Red Bud Isle App
Helping New and Returning Park Goers
How it started.
Red Bud Isle is a unique 17-acre island and city park that sits in the middle of Lady Bird Lake just south of Tom Miller Dam. There are three distinct areas to explore: the main trail, the elevated center, and the water. You can drive across a short bridge and park on the island. I often venture here with my own dog.
This project was to design something the space needed. After testing and many surveys, I found that an app best helped serve this park.
I focused my audience on active 20- to 40-year-olds who own dogs and live in the Austin area.
This app supplies new and returning dog-owning park goers with general park information, current algae levels, and ways to keep in contact with one another.
Current algae levels will be easily accessible with this app to help keep dogs safe and give owners peace of mind when letting their dogs in the water. This feature will help distinguish the app from other park apps.

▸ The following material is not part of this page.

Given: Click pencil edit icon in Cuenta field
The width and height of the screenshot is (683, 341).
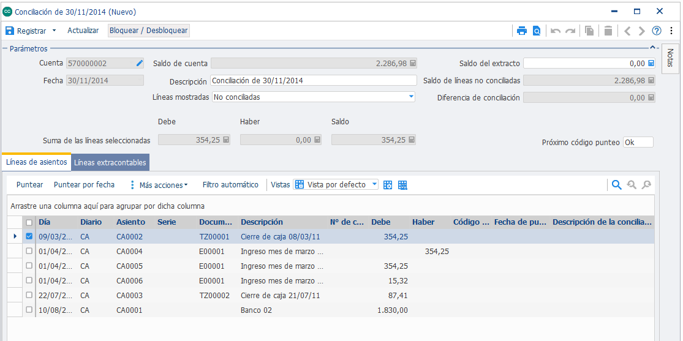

This was a solo project that I created from start to finish.
In order to know what to design, I gathered data about the park and issues that other users experience. I set up an online survey and asked participants to fill it out.
This was a short 10-minute online survey with a variety of question styles.
Over 75 people completed the survey.
My results showed two main areas of focus: parking issues and overall park information.
Based on these findings, I tackled the way in which people could easily find all information on the park.
I mapped out the users’ steps to see how I could simplify their journey to help them reach their most important goals with the product.
I decided to do user journey mapping to help understand the park from a new perspective.
At each step of the journey, I uses a seeing-thinking-feeling method to truly see the space in a new light.
Without this step, I would not have so easily understood my personas or the environment itself.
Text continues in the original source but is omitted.